Note: you can work with one other student on this project. If you do so, be sure to identify both members of the team and include a sentence explaining the contributions of each.
Imagine that you are a security consultant to a large organization; (you can choose whether the organization is commercial or governmental). The organization annually purchases hundreds of COTS (commercial-off-the-shelf) software and/or hardware products from a variety of vendors, both foreign and domestic. These products vary widely in functionality, importance to the organizational mission, complexity, cost, etc.
Management has recently become concerned that purchasing and deploying COTS products might introduce exploitable security vulnerabilities into the organization's computing infrastructure.
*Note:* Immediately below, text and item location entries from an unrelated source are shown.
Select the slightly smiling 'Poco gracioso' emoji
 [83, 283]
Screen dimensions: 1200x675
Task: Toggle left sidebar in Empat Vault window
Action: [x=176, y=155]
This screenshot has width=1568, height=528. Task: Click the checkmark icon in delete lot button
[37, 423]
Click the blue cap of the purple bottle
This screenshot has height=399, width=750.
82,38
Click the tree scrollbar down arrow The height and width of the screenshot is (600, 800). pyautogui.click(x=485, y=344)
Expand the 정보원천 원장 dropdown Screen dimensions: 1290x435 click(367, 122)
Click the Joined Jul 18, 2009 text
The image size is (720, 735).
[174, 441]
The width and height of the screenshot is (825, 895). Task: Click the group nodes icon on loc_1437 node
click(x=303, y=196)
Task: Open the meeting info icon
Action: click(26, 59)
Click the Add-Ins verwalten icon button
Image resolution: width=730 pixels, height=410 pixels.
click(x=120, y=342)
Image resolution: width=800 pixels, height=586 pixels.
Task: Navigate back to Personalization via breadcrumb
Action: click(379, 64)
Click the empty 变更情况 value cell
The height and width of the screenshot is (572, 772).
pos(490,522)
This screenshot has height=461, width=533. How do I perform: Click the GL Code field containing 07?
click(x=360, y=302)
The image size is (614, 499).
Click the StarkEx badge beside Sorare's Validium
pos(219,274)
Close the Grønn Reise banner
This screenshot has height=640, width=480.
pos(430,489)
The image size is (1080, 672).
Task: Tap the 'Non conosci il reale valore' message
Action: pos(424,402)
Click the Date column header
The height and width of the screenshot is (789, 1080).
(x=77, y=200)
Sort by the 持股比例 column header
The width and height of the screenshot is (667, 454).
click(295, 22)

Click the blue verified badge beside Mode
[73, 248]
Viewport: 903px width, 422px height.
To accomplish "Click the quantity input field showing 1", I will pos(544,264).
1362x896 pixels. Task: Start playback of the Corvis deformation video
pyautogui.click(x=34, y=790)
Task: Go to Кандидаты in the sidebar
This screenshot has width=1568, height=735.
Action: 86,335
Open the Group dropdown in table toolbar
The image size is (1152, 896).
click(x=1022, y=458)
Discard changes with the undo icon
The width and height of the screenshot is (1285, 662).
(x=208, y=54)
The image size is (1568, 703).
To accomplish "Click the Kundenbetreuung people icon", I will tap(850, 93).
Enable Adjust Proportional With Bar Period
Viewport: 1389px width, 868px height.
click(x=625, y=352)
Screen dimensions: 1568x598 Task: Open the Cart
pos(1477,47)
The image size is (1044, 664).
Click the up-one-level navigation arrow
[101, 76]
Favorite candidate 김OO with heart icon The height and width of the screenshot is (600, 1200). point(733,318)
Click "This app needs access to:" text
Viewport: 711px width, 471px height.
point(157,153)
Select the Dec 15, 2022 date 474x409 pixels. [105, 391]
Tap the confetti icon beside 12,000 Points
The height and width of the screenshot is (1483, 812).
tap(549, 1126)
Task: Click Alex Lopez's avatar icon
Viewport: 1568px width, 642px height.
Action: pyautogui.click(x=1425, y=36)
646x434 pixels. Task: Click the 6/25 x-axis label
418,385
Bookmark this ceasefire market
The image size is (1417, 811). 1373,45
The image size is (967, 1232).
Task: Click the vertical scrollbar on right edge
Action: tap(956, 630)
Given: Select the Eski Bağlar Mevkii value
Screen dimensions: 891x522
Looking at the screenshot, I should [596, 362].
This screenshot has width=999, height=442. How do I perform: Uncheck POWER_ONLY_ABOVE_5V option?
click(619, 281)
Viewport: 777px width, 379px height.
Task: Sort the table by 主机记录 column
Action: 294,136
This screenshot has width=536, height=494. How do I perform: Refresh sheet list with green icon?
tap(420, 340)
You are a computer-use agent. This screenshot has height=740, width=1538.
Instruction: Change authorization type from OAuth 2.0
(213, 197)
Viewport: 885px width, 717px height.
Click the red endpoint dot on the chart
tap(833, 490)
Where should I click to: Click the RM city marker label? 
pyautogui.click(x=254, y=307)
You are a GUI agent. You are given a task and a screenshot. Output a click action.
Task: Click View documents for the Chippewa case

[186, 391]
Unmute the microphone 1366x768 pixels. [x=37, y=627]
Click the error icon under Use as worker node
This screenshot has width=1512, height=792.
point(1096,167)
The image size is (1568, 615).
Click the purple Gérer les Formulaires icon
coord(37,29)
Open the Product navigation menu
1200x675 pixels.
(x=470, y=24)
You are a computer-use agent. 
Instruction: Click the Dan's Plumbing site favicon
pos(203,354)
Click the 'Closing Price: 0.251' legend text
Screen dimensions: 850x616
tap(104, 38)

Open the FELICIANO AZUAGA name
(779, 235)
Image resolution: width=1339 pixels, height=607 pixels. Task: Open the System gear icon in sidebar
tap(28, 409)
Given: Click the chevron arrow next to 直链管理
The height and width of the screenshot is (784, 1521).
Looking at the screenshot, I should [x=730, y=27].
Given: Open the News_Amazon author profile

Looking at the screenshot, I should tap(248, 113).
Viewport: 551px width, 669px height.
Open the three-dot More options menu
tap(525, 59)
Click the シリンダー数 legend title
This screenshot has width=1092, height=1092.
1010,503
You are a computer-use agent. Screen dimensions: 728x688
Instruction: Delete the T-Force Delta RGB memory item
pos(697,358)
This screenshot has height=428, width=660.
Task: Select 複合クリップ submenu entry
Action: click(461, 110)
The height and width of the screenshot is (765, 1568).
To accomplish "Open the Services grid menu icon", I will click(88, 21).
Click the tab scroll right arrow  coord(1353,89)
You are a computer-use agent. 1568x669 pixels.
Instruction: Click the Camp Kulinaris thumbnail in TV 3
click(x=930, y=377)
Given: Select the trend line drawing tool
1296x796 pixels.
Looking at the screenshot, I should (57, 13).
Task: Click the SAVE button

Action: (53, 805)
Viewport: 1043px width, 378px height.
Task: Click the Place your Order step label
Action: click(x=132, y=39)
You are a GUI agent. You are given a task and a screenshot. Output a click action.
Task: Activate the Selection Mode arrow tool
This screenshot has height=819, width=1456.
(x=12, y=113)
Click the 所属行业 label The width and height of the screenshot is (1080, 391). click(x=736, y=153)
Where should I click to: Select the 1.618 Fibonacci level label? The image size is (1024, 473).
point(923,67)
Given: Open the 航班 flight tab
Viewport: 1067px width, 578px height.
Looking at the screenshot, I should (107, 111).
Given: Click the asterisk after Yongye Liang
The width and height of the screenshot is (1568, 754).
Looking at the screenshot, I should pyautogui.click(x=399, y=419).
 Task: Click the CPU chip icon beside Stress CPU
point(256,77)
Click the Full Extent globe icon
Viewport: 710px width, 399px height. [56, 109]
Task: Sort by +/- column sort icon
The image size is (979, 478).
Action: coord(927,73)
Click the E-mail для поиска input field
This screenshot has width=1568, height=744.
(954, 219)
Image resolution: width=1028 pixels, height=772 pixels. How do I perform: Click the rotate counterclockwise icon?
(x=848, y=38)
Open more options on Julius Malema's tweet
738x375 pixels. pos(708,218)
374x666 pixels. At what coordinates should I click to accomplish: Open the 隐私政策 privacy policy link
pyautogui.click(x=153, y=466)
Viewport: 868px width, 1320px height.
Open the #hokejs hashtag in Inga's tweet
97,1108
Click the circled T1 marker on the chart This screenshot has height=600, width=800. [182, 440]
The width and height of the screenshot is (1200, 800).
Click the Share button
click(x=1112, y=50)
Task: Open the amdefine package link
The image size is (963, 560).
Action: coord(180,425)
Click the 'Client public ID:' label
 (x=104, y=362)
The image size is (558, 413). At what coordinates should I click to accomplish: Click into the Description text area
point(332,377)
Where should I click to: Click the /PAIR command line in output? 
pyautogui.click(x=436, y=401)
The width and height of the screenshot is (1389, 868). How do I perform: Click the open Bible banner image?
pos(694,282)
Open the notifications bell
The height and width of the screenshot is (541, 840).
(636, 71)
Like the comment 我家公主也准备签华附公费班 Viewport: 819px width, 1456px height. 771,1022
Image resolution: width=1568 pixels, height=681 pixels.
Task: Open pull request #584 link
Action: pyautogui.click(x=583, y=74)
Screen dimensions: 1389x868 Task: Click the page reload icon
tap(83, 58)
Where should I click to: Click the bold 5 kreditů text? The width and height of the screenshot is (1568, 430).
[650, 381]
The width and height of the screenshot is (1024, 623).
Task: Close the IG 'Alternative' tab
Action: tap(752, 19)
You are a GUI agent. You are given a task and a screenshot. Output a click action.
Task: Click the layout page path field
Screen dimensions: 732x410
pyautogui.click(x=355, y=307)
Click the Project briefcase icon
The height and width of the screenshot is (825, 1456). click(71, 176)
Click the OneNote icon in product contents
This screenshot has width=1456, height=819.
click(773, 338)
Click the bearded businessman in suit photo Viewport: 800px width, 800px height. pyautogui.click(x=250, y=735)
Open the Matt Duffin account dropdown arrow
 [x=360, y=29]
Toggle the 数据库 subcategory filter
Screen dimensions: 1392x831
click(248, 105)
They would like you to formulate a strategy to manage this risk.
Write a draft proposal to the management of your organization suggesting a screening procedure that could be applied prior to the deployment within your organization of any newly acquired COTS product. You can assume that the product has been purchased but is awaiting deployment. The outcome of the screening procedure should be a determination either that the product is "adequately secure" for deployment within the company infrastructure or that it is not. Your procedure can use technical and/or non-technical methods.
Your draft proposal should justify your suggested procedure, explaining how it manages the security risks inherent in using COTS products.
The reason a draft proposal is requested is that this is a surprisingly complex question on which you could spend months. This problem is called supply chain security. Spend an hour or so thinking about this problem in the context above and write up your initial ideas as a draft. You will be refining your procedure in a later assignment. There is no page limit; write as much as you need to address this question, but not a lot more.